Synthèse : L'État peut légitimement favoriser des valeurs civiques minimales nécessaires à la vie démocratique (tolérance, respect de la loi), mais il doit s'abstenir d'imposer une conception substantielle du « bien vivre ». La ligne de crête est entre l'éducation à la citoyenneté et le moralisme autoritaire. Référence : La distinction entre « éthique » (privée) et « morale » (publique des droits) ; le débat sur l'instruction civique.
Pièges à éviter
- ⚠Confondre morale (principes universels) et mœurs (coutumes particulières).
- ⚠Penser que la neutralité de l'État est possible ou souhaitable en toute chose (l'école, la santé publique véhiculent des valeurs).
- ⚠Assimiler toute intervention dans le domaine des mœurs (lois bioéthiques) à du paternalisme liberticide.
Mots-clés :
La nation est-elle le fondement de l'État ?
Enjeu :
Interroger le lien entre l'unité politique (l'État) et l'unité culturelle (la nation) : l'État moderne tire-t-il sa force et sa légitimité de la préexistence d'une nation, ou est-ce l'État qui « fait » la nation ?
Axes de réflexion
Thèse : L'État-nation est la forme politique moderne par excellence ; la nation, communauté de culture, d'histoire et de destin, fournit le ciment nécessaire à la solidarité et à la légitimité de l'État. Référence : Le romantisme politique allemand (Fichte) ; le nationalisme républicain français (Renan : « le plébiscite de tous les jours »).
Antithèse : Le fondement de l'État doit être rationnel et universel (le droit, le contrat), non un particularisme ethnique ou culturel. La nation, souvent construite a posteriori, peut être source d'exclusion et de conflits. Référence : L'universalisme des Lumières (Kant vers la paix perpétuelle) ; le cosmopolitisme ; les critiques du nationalisme (Arendt).

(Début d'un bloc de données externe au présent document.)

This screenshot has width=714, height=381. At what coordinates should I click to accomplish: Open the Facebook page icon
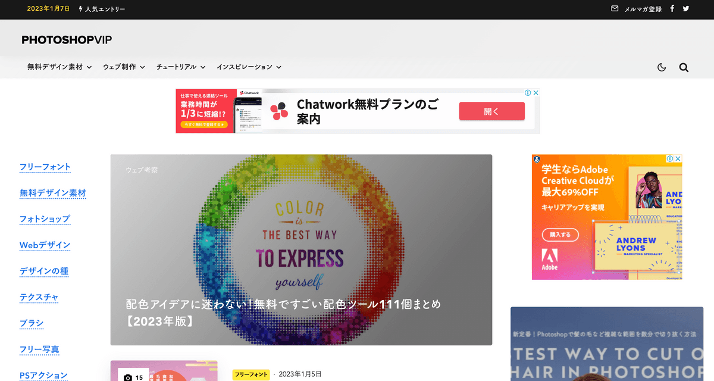672,9
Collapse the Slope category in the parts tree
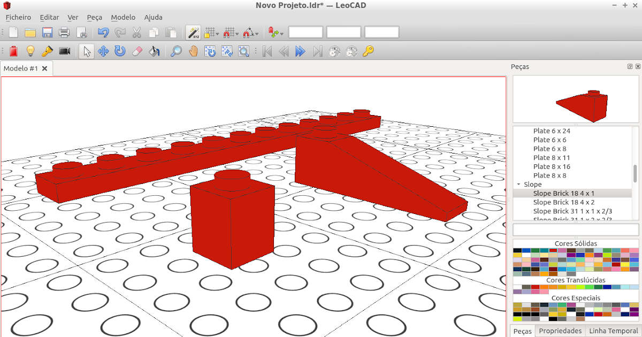Viewport: 642px width, 337px height. (x=518, y=184)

Synthèse : Dans les faits, l'État moderne et la nation se sont construits mutuellement. Un État viable a besoin d'un certain sentiment d'appartenance (patriotisme constitutionnel) qui peut se fonder sur l'adhésion à des principes politiques communs plutôt qu'à une identité ethnique. Référence : Habermas et le « patriotisme constitutionnel » ; la distinction entre nationalisme ethnique et nationalisme civique.
Pièges à éviter
- ⚠Confondre nation (sentiment d'appartenance) et État (institution).
- ⚠Prendre le modèle européen de l'État-nation pour un modèle universel et nécessaire.
- ⚠Opposer de manière trop simpliste universalisme et particularismes nationaux.